API Key Incident Report (May 2022)

On May 11, we found that ReadMe API tokens were embedded in project login pages. After diagnosing the underlying issue, we released a fix later that day. On May 24, a security researcher noticed the login pages' content had been cached on the Internet Archive and was able to find the exposed tokens and verify that they were still valid. We opened a follow-on incident immediately and began triage and mitigation work. We chose to invalidate and rotate all ReadMe tokens (API keys) as soon as possible, which was performed on May 31.

Please know that we are taking this incident very seriously. Your trust in ReadMe means everything to us, and our support team is available to help answer any questions you have regarding this incident or the resulting token rotation.


The initial leak was caused by a misapplication of a piece of our middleware stack intended to cull sensitive information (including these tokens) from our response data. This bug was introduced in November when we refactored the login page for ReadMe hubs, and affected all public projects while it was live.

Further exacerbating the issue, some of these pages were cached by web crawlers such as the Internet Archive, limiting our ability to control the leak, a factor in our decision to rotate all tokens. While we have not found any evidence of malicious activity to date, a bad actor could surface a token from a web crawler's cache and use it to access and manipulate a project to their own ends.

◆ **EXCERPTED RECORDS**
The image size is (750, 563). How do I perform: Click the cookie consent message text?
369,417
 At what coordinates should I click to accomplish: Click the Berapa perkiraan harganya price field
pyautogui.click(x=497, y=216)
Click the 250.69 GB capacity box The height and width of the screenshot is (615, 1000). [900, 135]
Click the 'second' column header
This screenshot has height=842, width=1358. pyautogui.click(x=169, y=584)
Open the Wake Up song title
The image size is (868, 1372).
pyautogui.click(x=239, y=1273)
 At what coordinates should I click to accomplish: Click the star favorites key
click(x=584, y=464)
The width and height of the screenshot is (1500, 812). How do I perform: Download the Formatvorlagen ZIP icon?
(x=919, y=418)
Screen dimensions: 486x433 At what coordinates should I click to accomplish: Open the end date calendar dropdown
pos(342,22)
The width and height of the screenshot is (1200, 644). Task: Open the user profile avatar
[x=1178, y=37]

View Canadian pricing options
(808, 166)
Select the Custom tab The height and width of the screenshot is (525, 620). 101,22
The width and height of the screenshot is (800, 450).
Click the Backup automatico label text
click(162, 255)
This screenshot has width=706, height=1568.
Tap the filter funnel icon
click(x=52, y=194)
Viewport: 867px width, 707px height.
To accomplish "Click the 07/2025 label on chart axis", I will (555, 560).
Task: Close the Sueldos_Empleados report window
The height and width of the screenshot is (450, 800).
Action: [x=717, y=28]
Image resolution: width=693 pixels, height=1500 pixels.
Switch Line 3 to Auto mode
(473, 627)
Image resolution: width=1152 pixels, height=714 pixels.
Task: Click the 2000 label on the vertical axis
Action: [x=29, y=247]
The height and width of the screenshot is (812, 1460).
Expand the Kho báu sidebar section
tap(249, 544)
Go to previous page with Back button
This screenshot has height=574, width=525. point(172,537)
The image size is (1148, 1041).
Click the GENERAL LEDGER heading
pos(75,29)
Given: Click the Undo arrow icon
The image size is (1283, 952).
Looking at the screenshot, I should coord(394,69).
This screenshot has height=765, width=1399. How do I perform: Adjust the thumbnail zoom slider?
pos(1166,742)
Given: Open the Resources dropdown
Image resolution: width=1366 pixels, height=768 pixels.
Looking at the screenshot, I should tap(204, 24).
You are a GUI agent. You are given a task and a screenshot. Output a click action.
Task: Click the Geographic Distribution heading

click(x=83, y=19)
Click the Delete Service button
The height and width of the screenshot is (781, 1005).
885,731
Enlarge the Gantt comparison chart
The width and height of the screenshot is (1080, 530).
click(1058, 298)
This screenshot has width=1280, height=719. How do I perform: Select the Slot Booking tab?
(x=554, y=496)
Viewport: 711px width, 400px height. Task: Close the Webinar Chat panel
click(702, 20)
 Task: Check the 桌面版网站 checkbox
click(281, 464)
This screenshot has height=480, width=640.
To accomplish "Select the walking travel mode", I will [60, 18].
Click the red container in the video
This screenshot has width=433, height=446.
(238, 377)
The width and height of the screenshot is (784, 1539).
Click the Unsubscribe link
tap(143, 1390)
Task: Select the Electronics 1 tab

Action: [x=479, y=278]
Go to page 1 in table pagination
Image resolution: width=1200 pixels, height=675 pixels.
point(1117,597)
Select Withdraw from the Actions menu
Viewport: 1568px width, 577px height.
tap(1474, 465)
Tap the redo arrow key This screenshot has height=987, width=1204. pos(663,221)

◆ **TASK ITEM**
Please continue the API key incident report from where it stops. The records have nothing to do with this.

◆ **RESPONSE AREA**
We have released multiple fixes and improvements to reinforce the security of these tokens on our platform. After assessing the potential impact of these incidents, we concluded that the best path forward was to revoke and replace all ReadMe tokens that existed during the period that the application was vulnerable. For help updating API keys where they're being used on your end, we've put together a few FAQs here.

While we're aware of the inconvenience — and are deeply sorry for any frustration we've caused — we determined it was a necessary step to avoid exposure of our users’ data. Again, our support team is available to help answer any questions, and we greatly appreciate your understanding as we work to address this incident.

What we’ve done to mitigate this issue:

  • Patched our safelisting middleware logic to stem the underlying leak.
  • Revoked all tokens generated prior to the underlying fix.
  • Disallowed web crawlers on all administrative pages.
  • Refactored our token management system to add prefixing and “last-used” tracking.

How we plan to prevent similar incidents in the future:

  • Enhancements to our security scanning infrastructure.
  • Improved source tracking for ReadMe audit logs.
  • Increased investment in security resources.
  • Additional token scopes + permissioning options.
  • Joining GitHub’s security scanning project.